The cohort included infants who were born between 2014 and 2022 and analyzed from July 2024 through April 2025. Among 529,797 infants evaluated at 9 to 12 months, 37,760 (7%) failed to meet at least one milestone during the first visit. Of those who were reassessed (35,163 participants) from 12 to 24 months, 1 in 4 continued to fail at least one milestone, which indicated persistent developmental delays that may indicate underlying neurodevelopmental conditions requiring early intervention.
Transient delays, by comparison, typically result from environmental factors or minor maturational variations.
Persistent delay was further defined as either specific, meaning failure in the same developmental domain, or general, meaning failure in any domain at follow-up. Infants who failed milestones across multiple developmental domains were more likely to experience ongoing delays than those who failed in only one domain.
Rates of specific persistent delay ranged from 2% in fine-motor skills to 22% in gross-motor milestones. General persistent delay ranged from 23% to approximately 31%, depending on the domain. Counting the number of developmental domains in which unmet milestones occurred served as a simple indicator of persistence. Sensitivity analyses that extended follow-up to 36 months and adjusted milestone thresholds produced consistent findings, which supported the robustness of the results.

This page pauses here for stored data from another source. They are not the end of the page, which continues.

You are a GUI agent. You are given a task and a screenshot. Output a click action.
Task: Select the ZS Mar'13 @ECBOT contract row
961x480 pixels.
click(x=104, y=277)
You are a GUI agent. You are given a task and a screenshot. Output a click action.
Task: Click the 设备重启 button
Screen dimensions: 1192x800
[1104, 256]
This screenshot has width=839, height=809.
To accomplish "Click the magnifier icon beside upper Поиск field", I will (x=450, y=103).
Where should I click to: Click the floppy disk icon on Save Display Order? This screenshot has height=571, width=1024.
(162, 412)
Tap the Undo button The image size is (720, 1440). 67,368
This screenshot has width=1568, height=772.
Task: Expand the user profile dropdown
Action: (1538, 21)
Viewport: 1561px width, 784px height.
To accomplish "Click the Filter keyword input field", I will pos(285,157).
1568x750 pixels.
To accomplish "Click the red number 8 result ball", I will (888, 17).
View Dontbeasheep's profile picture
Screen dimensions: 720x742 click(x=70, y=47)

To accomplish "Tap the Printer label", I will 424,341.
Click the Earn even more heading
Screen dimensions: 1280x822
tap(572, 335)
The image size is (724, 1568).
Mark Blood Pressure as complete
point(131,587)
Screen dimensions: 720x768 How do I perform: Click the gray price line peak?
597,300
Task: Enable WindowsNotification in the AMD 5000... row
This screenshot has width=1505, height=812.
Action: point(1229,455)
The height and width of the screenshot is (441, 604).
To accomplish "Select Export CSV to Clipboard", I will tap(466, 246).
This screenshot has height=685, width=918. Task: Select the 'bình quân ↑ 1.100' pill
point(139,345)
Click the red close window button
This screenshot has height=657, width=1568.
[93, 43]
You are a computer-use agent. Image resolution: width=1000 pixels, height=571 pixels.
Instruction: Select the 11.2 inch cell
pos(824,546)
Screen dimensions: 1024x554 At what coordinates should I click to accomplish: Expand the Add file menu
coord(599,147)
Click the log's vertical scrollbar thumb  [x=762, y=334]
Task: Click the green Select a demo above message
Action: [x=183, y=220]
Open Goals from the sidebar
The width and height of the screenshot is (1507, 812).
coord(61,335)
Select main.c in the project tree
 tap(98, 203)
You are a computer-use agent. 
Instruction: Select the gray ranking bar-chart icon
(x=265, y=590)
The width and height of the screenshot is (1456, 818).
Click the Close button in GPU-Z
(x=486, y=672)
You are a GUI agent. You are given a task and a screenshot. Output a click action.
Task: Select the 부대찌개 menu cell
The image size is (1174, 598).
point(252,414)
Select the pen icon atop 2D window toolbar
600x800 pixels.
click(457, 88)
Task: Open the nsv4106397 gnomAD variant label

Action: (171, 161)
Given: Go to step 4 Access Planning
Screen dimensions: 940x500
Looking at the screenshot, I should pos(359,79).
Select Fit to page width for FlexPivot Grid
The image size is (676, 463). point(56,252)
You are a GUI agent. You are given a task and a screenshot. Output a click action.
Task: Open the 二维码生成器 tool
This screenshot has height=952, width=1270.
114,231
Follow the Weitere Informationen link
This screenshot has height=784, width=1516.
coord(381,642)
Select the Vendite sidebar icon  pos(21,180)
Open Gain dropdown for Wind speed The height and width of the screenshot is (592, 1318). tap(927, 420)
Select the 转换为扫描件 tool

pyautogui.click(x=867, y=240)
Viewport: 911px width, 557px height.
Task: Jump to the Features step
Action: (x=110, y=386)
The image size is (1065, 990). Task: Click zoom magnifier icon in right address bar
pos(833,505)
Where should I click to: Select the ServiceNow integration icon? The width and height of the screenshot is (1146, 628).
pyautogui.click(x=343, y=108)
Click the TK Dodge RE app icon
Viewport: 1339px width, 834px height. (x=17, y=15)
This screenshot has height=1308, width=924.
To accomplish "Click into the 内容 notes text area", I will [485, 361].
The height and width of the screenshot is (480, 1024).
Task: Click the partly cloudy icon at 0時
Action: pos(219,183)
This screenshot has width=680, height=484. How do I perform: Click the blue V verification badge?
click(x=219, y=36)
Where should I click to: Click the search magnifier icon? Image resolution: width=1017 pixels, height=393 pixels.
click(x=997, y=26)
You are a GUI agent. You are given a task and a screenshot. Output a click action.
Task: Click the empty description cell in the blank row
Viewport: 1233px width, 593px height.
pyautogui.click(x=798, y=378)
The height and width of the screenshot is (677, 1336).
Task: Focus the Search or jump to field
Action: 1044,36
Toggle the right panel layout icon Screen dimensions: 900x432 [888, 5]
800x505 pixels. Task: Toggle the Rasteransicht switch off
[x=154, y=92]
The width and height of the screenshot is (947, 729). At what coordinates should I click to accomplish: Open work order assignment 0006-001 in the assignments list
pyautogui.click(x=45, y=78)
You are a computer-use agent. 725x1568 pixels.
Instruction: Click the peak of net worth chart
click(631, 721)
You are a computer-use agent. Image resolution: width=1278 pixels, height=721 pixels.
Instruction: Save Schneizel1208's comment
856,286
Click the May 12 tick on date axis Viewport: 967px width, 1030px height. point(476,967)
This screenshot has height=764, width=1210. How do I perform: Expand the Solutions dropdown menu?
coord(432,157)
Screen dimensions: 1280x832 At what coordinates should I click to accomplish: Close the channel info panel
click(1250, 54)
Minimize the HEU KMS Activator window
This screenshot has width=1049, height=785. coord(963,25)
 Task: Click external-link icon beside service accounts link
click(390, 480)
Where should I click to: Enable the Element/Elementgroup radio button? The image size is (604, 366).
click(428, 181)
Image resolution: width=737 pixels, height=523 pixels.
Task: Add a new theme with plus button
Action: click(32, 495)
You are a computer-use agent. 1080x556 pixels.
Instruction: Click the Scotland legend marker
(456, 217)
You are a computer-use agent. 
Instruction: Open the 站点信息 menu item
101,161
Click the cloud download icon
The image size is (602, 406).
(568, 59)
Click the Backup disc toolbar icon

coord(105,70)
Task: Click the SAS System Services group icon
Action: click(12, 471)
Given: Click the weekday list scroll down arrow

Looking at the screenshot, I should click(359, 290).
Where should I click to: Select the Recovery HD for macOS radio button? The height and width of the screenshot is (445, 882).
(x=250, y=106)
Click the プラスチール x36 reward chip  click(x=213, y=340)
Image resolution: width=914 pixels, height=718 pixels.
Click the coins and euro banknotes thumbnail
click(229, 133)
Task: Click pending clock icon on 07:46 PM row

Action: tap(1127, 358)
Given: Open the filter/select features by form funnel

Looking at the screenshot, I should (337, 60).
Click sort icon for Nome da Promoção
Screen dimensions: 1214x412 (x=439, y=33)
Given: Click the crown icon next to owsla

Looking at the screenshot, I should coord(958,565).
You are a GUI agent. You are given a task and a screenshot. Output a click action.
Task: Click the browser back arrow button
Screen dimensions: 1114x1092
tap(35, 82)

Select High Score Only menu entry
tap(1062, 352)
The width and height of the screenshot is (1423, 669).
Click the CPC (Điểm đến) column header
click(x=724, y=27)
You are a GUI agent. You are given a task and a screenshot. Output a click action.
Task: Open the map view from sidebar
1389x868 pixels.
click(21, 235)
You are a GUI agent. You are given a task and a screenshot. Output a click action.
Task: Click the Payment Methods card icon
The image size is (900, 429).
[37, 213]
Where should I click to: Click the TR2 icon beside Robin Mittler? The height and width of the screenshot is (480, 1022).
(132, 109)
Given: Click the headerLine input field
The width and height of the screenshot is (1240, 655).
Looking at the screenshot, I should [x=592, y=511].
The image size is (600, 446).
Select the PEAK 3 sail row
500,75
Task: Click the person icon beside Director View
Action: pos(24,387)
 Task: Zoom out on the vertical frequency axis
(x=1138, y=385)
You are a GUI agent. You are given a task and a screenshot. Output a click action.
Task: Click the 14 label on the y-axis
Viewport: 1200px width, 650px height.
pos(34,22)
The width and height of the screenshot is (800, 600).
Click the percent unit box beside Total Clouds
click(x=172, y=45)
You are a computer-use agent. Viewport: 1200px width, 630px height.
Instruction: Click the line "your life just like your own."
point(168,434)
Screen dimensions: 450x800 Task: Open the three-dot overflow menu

Machine-learning models using milestone and perinatal data predicted which delays persisted with moderate accuracy and achieved areas under the receiver operating characteristic curve between 0.71 and 0.77.
In their analysis, the researchers used data from Israel’s national maternal and child health clinics, which routinely track 59 developmental milestones across 4 analytic cohorts: language-social (combined), fine motor, gross motor, and any milestone. Infants born at or after 37 weeks’ gestation who completed both assessments were included. Severe failure was defined as not achieving a milestone that 95% of peers reached.
Participants represented a demographically diverse cohort across all Israeli districts, with reassessment rates ranging from 74% to 80% in fine motor milestones and 91% to 95% for at least one language-social or gross motor milestone. The investigators trained gradient-boosting algorithms to predict persistence of developmental delay and compared these algorithms with a rule-based method that counted failed domains. The incorporated models routinely collected clinical and perinatal information from electronic health records that covered about 65% of Israeli children.
“To our knowledge,” wrote lead author Yonatan Bilu, PhD, of the KI Research Institute in Kfar Malal, Israel, with colleagues, “our analysis offers the first quantitative evidence that an intuitive rule already used informally by many clinicians across a wide range of milestone-based monitoring tools does indeed perform reliably, thereby lending an evidence base to everyday practice.”
However, they cautioned that milestone failure does not equal a formal diagnosis of developmental delay, and that their findings may not be generalizable beyond Israel’s health care system. The data lacked detailed information on socioeconomic context, comorbidities, and interventions, all of which may influence child development outcomes.
The authors concluded that the Tipat Halav Israeli Surveillance developmental scale could serve as an effective bridge between routine developmental surveillance and targeted early intervention. Developmental surveillance, they noted, can be implemented in multiple settings: in daycare centers, by parents and caregivers at home, and by allied health professionals such as physiotherapists and speech-language pathologists. By integrating structured milestone assessments with predictive models, they wrote, health systems may improve early identification of persistent delays, optimize pediatric and rehabilitation resources, and enhance equity in child-development monitoring.
Full disclosures can be found in the published study.